Bercermin ~ AQIDAH FILSAFAT UIN SGD BANDUNG

Bercermin

Kamis, 29 November 2007

Satu kali dalam seumur hidup, kita pasti pernah bercermin. Apalagi yang dirumahnya ada kaca cermin paling tidak setiap kali akan berangkat kerja pada waktu pagi misalnya pasti akan bercermin. Tanpa ada kaca cermin bukan berarti tidak pernah bercermin. Untuk bercermin bisa digunakan berbagai media. Air bening pun bisa menjadi alat bercermin, seperti dalam cerita-cerita Ko ping kho, ketika seorang wanita dara remaja yang ingin melihat wajahnya yang konon jantik jelita. Kalau sadar, cerita orang lain mengenai diri kita juga adalah cermin.
Berbicara tentang cermin pasti akan berkaitan dengan bayangan sesuatu yang dicerminkan. Sesuatu itu bisa kita atau bukan kita, benda misalnya. Sesuatu yang dicerminkan oleh alat bercermin disebut sebagai bayangan, suatu gambaran yang memiliki kesamaan tapi tidak persis sama dari apa yang sebenarnya.

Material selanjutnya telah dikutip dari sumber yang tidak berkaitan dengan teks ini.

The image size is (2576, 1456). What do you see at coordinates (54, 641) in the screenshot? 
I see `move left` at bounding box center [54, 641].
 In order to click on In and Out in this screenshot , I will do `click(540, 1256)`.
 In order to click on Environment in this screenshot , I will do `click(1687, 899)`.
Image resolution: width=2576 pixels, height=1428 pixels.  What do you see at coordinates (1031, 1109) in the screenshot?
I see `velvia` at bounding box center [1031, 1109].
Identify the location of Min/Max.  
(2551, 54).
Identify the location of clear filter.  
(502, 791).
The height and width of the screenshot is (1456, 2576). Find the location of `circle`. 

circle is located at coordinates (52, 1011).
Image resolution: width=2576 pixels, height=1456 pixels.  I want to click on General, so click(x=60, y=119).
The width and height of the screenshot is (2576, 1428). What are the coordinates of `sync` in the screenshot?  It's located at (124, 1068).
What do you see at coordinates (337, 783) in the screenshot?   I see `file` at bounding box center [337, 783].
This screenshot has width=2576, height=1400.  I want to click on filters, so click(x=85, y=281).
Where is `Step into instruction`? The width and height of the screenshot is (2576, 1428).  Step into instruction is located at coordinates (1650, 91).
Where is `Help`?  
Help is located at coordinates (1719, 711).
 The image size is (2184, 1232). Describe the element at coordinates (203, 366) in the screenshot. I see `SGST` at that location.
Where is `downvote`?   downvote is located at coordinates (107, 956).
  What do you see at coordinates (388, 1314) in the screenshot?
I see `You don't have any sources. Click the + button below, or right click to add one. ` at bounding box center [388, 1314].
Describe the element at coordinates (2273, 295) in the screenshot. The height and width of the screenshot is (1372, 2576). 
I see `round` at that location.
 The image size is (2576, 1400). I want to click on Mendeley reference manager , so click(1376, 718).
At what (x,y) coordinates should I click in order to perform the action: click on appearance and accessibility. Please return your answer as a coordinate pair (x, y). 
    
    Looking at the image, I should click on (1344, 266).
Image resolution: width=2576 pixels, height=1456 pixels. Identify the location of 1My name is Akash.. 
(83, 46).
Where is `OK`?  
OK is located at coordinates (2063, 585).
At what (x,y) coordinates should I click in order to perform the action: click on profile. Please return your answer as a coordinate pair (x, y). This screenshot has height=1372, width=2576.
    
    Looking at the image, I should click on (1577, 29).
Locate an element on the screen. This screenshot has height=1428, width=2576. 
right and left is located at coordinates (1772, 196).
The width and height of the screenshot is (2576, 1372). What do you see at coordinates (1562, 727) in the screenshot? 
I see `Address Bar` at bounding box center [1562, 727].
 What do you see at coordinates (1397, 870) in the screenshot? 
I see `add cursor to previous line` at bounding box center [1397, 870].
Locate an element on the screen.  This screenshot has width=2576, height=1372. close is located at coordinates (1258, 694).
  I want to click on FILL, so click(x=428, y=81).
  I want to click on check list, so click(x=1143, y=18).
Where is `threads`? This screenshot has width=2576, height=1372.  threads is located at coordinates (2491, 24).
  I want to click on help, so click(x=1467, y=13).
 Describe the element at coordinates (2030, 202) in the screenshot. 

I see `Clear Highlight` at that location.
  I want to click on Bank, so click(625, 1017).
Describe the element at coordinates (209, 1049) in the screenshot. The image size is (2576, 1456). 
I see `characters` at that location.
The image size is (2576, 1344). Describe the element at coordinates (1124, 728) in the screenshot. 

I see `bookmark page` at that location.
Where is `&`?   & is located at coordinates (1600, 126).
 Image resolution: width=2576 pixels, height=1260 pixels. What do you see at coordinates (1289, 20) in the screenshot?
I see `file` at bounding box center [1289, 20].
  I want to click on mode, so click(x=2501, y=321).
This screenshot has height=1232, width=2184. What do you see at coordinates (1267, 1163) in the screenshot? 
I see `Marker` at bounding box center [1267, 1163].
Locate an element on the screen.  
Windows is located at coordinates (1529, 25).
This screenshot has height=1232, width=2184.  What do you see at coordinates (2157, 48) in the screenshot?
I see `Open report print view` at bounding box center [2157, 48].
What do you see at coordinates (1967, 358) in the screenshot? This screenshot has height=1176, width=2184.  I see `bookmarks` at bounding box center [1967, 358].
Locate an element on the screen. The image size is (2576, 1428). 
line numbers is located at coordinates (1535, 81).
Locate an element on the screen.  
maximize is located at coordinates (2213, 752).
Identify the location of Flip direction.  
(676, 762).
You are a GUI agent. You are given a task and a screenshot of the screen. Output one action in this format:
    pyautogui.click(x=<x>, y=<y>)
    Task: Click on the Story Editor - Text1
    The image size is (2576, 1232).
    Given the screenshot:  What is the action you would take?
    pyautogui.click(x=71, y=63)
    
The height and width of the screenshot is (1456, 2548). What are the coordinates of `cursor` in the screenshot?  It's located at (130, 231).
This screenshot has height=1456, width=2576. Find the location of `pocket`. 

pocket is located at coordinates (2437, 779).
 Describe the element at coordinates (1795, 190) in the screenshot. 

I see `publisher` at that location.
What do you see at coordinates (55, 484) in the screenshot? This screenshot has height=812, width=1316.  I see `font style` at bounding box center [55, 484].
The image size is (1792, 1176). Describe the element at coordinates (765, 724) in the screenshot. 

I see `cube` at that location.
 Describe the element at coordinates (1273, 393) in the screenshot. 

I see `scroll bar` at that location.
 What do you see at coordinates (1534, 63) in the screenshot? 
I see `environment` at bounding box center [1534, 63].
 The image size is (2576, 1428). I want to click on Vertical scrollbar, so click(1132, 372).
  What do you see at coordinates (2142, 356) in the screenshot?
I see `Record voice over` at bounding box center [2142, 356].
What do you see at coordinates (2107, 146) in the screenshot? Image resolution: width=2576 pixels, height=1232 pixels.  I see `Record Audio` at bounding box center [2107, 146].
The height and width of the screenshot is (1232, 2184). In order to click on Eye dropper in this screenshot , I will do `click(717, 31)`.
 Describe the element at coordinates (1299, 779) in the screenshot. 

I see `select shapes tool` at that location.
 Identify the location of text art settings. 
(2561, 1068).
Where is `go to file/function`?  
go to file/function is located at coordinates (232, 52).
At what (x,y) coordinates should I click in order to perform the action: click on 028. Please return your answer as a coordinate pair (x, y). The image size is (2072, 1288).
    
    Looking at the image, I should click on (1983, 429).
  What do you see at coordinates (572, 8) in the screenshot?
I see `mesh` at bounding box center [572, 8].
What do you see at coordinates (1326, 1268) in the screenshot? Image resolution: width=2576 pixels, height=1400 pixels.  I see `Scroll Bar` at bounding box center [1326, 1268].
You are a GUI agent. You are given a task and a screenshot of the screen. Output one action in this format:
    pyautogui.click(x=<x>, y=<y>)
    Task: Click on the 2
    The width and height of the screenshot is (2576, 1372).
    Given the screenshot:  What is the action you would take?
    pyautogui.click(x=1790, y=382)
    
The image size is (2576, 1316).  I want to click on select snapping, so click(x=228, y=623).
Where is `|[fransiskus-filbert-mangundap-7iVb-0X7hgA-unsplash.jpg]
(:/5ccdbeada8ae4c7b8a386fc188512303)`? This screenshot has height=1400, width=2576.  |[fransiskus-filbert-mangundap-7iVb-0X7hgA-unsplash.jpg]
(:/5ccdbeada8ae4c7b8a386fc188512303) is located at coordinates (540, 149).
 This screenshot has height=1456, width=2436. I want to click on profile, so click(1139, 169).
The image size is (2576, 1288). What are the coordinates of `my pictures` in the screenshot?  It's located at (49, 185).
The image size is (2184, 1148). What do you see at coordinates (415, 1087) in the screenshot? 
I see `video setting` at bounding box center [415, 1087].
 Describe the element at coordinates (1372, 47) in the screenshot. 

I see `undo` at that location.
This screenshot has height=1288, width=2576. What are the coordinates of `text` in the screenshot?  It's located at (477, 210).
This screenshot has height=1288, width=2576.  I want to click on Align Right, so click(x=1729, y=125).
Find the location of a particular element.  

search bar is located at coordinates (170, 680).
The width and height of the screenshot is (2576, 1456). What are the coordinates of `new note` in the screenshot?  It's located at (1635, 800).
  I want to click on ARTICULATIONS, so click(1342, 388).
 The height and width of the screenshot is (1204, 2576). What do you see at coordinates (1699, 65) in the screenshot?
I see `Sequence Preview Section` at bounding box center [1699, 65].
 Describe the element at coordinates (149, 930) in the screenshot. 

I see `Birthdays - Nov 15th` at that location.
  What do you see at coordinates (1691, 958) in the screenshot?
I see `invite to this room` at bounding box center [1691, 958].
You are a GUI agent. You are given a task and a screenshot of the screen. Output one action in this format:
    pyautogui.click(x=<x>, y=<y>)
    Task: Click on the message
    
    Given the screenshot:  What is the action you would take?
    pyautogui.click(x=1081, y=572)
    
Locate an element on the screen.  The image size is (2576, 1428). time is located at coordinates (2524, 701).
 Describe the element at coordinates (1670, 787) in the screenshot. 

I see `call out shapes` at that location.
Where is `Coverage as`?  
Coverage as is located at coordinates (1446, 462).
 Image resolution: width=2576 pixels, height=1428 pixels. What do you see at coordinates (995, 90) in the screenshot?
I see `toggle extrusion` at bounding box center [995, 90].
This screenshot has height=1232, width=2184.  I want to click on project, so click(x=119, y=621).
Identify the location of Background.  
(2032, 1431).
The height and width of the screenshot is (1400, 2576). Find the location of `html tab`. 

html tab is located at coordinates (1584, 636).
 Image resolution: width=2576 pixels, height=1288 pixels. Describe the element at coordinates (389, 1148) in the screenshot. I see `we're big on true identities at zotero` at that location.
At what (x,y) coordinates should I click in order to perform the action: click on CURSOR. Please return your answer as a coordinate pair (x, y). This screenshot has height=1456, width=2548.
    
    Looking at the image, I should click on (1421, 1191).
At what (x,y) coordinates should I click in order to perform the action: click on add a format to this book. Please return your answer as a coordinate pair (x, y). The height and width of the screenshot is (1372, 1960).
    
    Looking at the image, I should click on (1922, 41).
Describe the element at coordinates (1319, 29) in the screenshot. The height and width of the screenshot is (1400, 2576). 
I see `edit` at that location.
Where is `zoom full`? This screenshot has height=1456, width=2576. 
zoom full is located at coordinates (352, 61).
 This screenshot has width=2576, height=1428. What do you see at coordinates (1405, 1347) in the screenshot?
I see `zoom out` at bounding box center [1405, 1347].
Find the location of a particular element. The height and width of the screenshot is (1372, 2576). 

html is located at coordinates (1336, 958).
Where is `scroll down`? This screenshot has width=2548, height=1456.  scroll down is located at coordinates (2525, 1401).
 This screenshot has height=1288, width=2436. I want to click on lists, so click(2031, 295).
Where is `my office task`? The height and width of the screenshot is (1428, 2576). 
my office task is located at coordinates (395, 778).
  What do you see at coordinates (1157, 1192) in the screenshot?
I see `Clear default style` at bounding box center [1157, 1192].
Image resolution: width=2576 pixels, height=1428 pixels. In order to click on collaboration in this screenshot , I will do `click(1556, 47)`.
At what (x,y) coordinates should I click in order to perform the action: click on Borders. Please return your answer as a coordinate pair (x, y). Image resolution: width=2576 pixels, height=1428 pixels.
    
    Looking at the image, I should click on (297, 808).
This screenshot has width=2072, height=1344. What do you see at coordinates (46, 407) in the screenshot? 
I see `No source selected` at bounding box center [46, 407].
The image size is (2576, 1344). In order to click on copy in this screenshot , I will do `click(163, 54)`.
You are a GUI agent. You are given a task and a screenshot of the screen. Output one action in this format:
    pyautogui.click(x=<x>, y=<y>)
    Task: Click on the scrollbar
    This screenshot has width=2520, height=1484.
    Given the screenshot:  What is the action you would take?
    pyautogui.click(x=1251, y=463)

Bercermin dalam kehidupan sekarang ini, ketika manusia sudah bisa menciptakan semua hal yang diperlukan adalah suatu perbuatan yang biasa. Sayangnya, bercermin tidak mempunyai makna lebih selain melihat nilai estetisnya sesuatu yang dicerminkan. Bercermin seperti itu barngkali adalah kegiatan yang kurang memiliki makna esensial dalam laitannya dengan lehidupan.
Padahal, dengan bercermin kita seharusnya sadar paling tidak bahwa kita adalah setidaknya apa yang ada di dalam cermin. Di sisi lain. Zaman sekarang ini kita pun celakanya lebih yakin atas gambaran kita menurut apa yang ada dalam cermin ketimbang diri kita sendiri yang sehari-hari dialami.
Sekarang ini, kita lupa bahwa dibalik kegiatan bercermin ada makna=makna lain yang bisa jadi sebelumnya terhijab karena kita terlalu memfoluskan bercermin hanya untuk melihat estetisnya sesuatu saja. Padahal, dalam bercermin kita akan melihat siapa kita, seperti apa kita bahkan apa yang telah terjadi dalam diri kita. Dalam bercermin kita seharusnya sadar apa yang telah kita lakukan dan apa yang harus dilaksanakan.
Tentu saja untuk itu semua sarat yang utama adalah bahwa dalam bercermin kita mau tidak mau harus berani jujur terhadap diri sendiri serta kenyataan. Seperti halnya kaca cermin yang tak pernah bohong atau memanifulasi dalam menampilkan bagiamana wajah kita walaupun tidak sebenarnya.
Bercermin adalah satu titik momen yang dapat membawa kita untuk senantiasa berubah dan berubah. Berubah kearah yang lebih sempurna, sebagaimana tujuan dan harapan awal kita ketika hendak bercermin.